• [STORED ROWS]:
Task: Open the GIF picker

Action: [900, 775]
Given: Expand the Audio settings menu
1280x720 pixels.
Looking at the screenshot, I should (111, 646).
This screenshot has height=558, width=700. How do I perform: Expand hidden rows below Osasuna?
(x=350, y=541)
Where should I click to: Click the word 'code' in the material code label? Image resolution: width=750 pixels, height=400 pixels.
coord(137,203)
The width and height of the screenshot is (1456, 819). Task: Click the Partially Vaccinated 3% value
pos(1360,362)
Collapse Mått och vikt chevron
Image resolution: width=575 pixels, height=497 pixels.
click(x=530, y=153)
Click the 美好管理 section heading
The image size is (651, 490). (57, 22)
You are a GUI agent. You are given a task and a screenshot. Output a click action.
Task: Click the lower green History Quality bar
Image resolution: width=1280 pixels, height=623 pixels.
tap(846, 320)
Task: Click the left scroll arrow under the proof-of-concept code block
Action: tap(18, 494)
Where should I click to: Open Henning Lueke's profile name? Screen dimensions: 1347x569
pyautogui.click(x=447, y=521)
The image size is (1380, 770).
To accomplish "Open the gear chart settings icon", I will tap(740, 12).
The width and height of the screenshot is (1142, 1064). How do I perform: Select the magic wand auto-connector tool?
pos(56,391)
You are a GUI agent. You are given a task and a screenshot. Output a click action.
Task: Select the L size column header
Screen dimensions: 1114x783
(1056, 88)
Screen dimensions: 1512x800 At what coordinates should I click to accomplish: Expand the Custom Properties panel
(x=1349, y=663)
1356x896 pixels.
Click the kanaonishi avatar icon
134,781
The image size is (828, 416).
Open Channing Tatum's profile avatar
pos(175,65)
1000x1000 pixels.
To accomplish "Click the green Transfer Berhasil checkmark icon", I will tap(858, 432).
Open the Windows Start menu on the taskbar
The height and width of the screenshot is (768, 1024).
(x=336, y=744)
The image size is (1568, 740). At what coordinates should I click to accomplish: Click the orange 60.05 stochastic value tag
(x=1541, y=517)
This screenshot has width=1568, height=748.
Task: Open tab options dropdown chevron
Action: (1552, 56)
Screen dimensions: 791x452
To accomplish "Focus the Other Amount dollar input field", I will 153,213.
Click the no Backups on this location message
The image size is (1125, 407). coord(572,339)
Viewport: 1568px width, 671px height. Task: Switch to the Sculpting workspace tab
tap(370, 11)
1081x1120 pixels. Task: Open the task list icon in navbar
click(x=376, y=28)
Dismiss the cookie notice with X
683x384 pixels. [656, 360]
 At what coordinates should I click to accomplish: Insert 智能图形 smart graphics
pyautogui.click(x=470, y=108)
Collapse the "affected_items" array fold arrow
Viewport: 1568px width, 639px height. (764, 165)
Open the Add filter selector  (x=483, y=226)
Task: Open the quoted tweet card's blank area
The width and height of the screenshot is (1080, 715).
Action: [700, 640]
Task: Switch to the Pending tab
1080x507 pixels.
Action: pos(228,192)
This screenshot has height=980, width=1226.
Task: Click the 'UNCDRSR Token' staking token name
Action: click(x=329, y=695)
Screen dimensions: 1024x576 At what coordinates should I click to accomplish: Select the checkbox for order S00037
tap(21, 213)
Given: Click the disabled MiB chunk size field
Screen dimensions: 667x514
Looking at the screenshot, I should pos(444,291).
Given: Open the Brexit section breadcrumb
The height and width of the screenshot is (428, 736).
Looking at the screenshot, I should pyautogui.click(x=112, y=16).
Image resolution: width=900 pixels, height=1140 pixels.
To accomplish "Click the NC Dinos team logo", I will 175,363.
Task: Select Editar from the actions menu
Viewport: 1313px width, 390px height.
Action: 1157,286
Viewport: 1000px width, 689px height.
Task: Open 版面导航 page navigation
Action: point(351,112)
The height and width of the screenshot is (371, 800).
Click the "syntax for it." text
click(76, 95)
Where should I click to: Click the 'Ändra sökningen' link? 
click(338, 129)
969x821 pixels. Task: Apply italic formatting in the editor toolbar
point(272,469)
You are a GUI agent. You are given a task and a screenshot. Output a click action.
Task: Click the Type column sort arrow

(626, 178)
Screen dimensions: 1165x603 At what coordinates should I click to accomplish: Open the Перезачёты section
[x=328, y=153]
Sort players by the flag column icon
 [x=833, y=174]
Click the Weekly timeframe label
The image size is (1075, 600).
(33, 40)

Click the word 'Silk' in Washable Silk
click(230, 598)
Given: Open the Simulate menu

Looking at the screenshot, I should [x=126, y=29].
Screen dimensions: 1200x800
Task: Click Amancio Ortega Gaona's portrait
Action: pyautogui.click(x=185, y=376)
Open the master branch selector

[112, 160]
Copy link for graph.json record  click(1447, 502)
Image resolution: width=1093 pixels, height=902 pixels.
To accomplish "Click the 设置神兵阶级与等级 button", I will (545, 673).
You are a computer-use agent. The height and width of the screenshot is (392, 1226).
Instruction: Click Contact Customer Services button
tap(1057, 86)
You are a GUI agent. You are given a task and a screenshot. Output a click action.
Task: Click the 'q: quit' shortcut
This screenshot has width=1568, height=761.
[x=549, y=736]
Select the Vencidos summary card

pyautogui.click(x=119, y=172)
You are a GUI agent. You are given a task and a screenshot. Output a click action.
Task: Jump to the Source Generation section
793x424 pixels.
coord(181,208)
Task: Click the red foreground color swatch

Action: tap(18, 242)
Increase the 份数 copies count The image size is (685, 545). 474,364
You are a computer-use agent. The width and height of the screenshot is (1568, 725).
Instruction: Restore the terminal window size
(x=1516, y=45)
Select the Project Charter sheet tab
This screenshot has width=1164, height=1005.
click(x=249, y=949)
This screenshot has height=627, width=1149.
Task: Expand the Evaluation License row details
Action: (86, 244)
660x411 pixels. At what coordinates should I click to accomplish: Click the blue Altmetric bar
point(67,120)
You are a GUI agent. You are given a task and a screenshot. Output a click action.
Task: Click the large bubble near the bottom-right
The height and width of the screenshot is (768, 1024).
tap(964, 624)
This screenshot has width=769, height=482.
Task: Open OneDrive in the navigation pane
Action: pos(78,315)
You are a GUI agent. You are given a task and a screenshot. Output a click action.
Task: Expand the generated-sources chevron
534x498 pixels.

• [TASK GOAL]:
Recast all of the data above as a numbered list, omitting any blank lines.

• [EXERCISE OUTPUT]:
1. Task: Open the GIF picker
2. Action: [900, 775]
3. Given: Expand the Audio settings menu
4. 1280x720 pixels.
5. Looking at the screenshot, I should (111, 646).
6. This screenshot has height=558, width=700. How do I perform: Expand hidden rows below Osasuna?
7. (x=350, y=541)
8. Where should I click to: Click the word 'code' in the material code label? Image resolution: width=750 pixels, height=400 pixels.
9. coord(137,203)
10. The width and height of the screenshot is (1456, 819). Task: Click the Partially Vaccinated 3% value
11. pos(1360,362)
12. Collapse Mått och vikt chevron
13. Image resolution: width=575 pixels, height=497 pixels.
14. click(x=530, y=153)
15. Click the 美好管理 section heading
16. The image size is (651, 490). (57, 22)
17. You are a GUI agent. You are given a task and a screenshot. Output a click action.
18. Task: Click the lower green History Quality bar
19. Image resolution: width=1280 pixels, height=623 pixels.
20. tap(846, 320)
21. Task: Click the left scroll arrow under the proof-of-concept code block
22. Action: tap(18, 494)
23. Where should I click to: Open Henning Lueke's profile name? Screen dimensions: 1347x569
24. pyautogui.click(x=447, y=521)
25. The image size is (1380, 770).
26. To accomplish "Open the gear chart settings icon", I will tap(740, 12).
27. The width and height of the screenshot is (1142, 1064). How do I perform: Select the magic wand auto-connector tool?
28. pos(56,391)
29. You are a GUI agent. You are given a task and a screenshot. Output a click action.
30. Task: Select the L size column header
31. Screen dimensions: 1114x783
32. (1056, 88)
33. Screen dimensions: 1512x800 At what coordinates should I click to accomplish: Expand the Custom Properties panel
34. (x=1349, y=663)
35. 1356x896 pixels.
36. Click the kanaonishi avatar icon
37. 134,781
38. The image size is (828, 416).
39. Open Channing Tatum's profile avatar
40. pos(175,65)
41. 1000x1000 pixels.
42. To accomplish "Click the green Transfer Berhasil checkmark icon", I will tap(858, 432).
43. Open the Windows Start menu on the taskbar
44. The height and width of the screenshot is (768, 1024).
45. (x=336, y=744)
46. The image size is (1568, 740). At what coordinates should I click to accomplish: Click the orange 60.05 stochastic value tag
47. (x=1541, y=517)
48. This screenshot has width=1568, height=748.
49. Task: Open tab options dropdown chevron
50. Action: (1552, 56)
51. Screen dimensions: 791x452
52. To accomplish "Focus the Other Amount dollar input field", I will 153,213.
53. Click the no Backups on this location message
54. The image size is (1125, 407). coord(572,339)
55. Viewport: 1568px width, 671px height. Task: Switch to the Sculpting workspace tab
56. tap(370, 11)
57. 1081x1120 pixels. Task: Open the task list icon in navbar
58. click(x=376, y=28)
59. Dismiss the cookie notice with X
60. 683x384 pixels. [656, 360]
61.  At what coordinates should I click to accomplish: Insert 智能图形 smart graphics
62. pyautogui.click(x=470, y=108)
63. Collapse the "affected_items" array fold arrow
64. Viewport: 1568px width, 639px height. (764, 165)
65. Open the Add filter selector  (x=483, y=226)
66. Task: Open the quoted tweet card's blank area
67. The width and height of the screenshot is (1080, 715).
68. Action: [700, 640]
69. Task: Switch to the Pending tab
70. 1080x507 pixels.
71. Action: pos(228,192)
72. This screenshot has height=980, width=1226.
73. Task: Click the 'UNCDRSR Token' staking token name
74. Action: click(x=329, y=695)
75. Screen dimensions: 1024x576 At what coordinates should I click to accomplish: Select the checkbox for order S00037
76. tap(21, 213)
77. Given: Click the disabled MiB chunk size field
78. Screen dimensions: 667x514
79. Looking at the screenshot, I should pos(444,291).
80. Given: Open the Brexit section breadcrumb
81. The height and width of the screenshot is (428, 736).
82. Looking at the screenshot, I should pyautogui.click(x=112, y=16).
83. Image resolution: width=900 pixels, height=1140 pixels.
84. To accomplish "Click the NC Dinos team logo", I will 175,363.
85. Task: Select Editar from the actions menu
86. Viewport: 1313px width, 390px height.
87. Action: 1157,286
88. Viewport: 1000px width, 689px height.
89. Task: Open 版面导航 page navigation
90. Action: point(351,112)
91. The height and width of the screenshot is (371, 800).
92. Click the "syntax for it." text
93. click(76, 95)
94. Where should I click to: Click the 'Ändra sökningen' link? 
95. click(338, 129)
96. 969x821 pixels. Task: Apply italic formatting in the editor toolbar
97. point(272,469)
98. You are a GUI agent. You are given a task and a screenshot. Output a click action.
99. Task: Click the Type column sort arrow
100. (626, 178)
101. Screen dimensions: 1165x603 At what coordinates should I click to accomplish: Open the Перезачёты section
102. [x=328, y=153]
103. Sort players by the flag column icon
104.  [x=833, y=174]
105. Click the Weekly timeframe label
106. The image size is (1075, 600).
107. (33, 40)
108. Click the word 'Silk' in Washable Silk
109. click(230, 598)
110. Given: Open the Simulate menu
111. Looking at the screenshot, I should [x=126, y=29].
112. Screen dimensions: 1200x800
113. Task: Click Amancio Ortega Gaona's portrait
114. Action: pyautogui.click(x=185, y=376)
115. Open the master branch selector
116. [112, 160]
117. Copy link for graph.json record  click(1447, 502)
118. Image resolution: width=1093 pixels, height=902 pixels.
119. To accomplish "Click the 设置神兵阶级与等级 button", I will (545, 673).
120. You are a computer-use agent. The height and width of the screenshot is (392, 1226).
121. Instruction: Click Contact Customer Services button
122. tap(1057, 86)
123. You are a GUI agent. You are given a task and a screenshot. Output a click action.
124. Task: Click the 'q: quit' shortcut
125. This screenshot has width=1568, height=761.
126. [x=549, y=736]
127. Select the Vencidos summary card
128. pyautogui.click(x=119, y=172)
129. You are a GUI agent. You are given a task and a screenshot. Output a click action.
130. Task: Jump to the Source Generation section
131. 793x424 pixels.
132. coord(181,208)
133. Task: Click the red foreground color swatch
134. Action: tap(18, 242)
135. Increase the 份数 copies count The image size is (685, 545). 474,364
136. You are a computer-use agent. The width and height of the screenshot is (1568, 725).
137. Instruction: Restore the terminal window size
138. (x=1516, y=45)
139. Select the Project Charter sheet tab
140. This screenshot has width=1164, height=1005.
141. click(x=249, y=949)
142. This screenshot has height=627, width=1149.
143. Task: Expand the Evaluation License row details
144. Action: (86, 244)
145. 660x411 pixels. At what coordinates should I click to accomplish: Click the blue Altmetric bar
146. point(67,120)
147. You are a GUI agent. You are given a task and a screenshot. Output a click action.
148. Task: Click the large bubble near the bottom-right
149. The height and width of the screenshot is (768, 1024).
150. tap(964, 624)
151. This screenshot has width=769, height=482.
152. Task: Open OneDrive in the navigation pane
153. Action: pos(78,315)
154. You are a GUI agent. You are given a task and a screenshot. Output a click action.
155. Task: Expand the generated-sources chevron
156. 534x498 pixels.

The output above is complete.